Neuberger Berman Real Estate Income Fund Inc. (NYSE: NRL) announced
today that its Board, after careful consideration, by the unanimous
vote of the directors present, voted to continue to recommend that
common stockholders reject the unsolicited tender offer by Lola
Brown Trust No. 1B, which is affiliated with Stewart R. Horejsi
("Horejsi Trust"), to purchase up to 1,620,000 shares of the Fund's
common stock at a price of $19.89 per share. If the tender offer
were fully subscribed, the Horejsi Trust would own 50.2% of the
Fund's outstanding common stock. The Board concluded that the offer
continues to represent a substantial threat to the Fund and its
stockholders and that the unsolicited, partial and hostile nature
of the offer and the plans for the Fund announced by the Horejsi
Trust were designed to coerce Fund stockholders to tender shares
into the offer on disadvantageous terms.
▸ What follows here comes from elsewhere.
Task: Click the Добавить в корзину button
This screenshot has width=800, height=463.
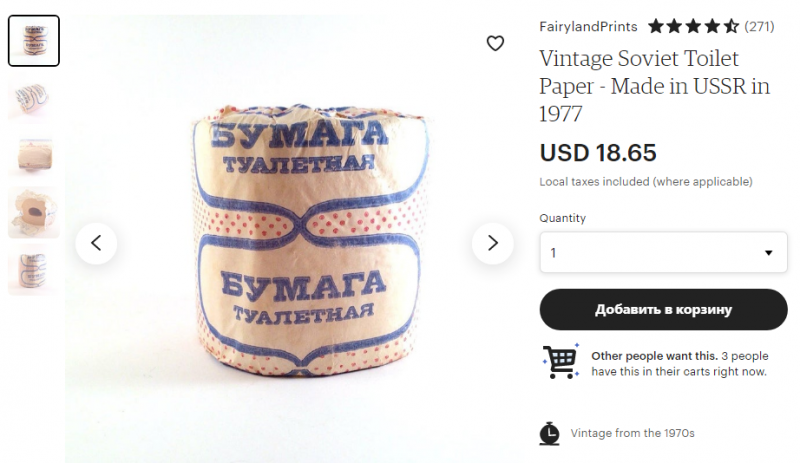Action: pos(663,309)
The Board also considered
the costs the Fund has incurred in defending against the hostile
tender offer, including litigation costs from two lawsuits related
to the tender offer and the potential reimbursement of certain
litigation costs by the Fund's insurance carrier. The Board
concluded that it was in the best interest of the Fund to continue
to defend against the hostile tender offer. In addition, the Fund
announced today that its Board adopted a new Rights Agreement under
which all common stockholders of record as of December 5, 2006 will
receive rights to purchase shares of the Fund's common stock. Each
right entitles the registered holder to purchase from the Fund six
shares of common stock at a price equal to the par value of such
shares. The rights will become exercisable 10 days following a
public announcement that a person or group of affiliated or
associated persons (collectively, an "Acquiring Person") has
acquired beneficial ownership of 19% or more of the Fund's
outstanding shares of common stock and will expire by their own
terms on March 30, 2007. However, any rights associated with shares
of common stock acquired by such Acquiring Person in excess of 16%
of the Fund's outstanding shares of common stock will be void and
any holder of such rights will not have the ability to exercise
such rights under any provision of the Rights Agreement. The
description and terms of the rights are set forth in the Rights
Agreement, which will be filed with the Securities and Exchange
Commission. FORWARD-LOOKING STATEMENTS Statements made in this
release that look forward in time involve risks and uncertainties
and are forward-looking statements within the meaning of the
Private Securities Litigation Reform Act of 1995. Such risks and
uncertainties include, without limitation, the adverse effect from
a decline in the securities markets or a decline in the Fund's
performance, a general downturn in the economy, competition from
other funds, changes in government policy or regulation, inability
of the Fund's investment advisor to attract or retain key
employees, inability of the Fund's investment advisor to implement
its investment strategy, inability of the Fund to manage unforeseen
costs and other effects related to legal proceedings or
investigations of governmental and self-regulatory organizations.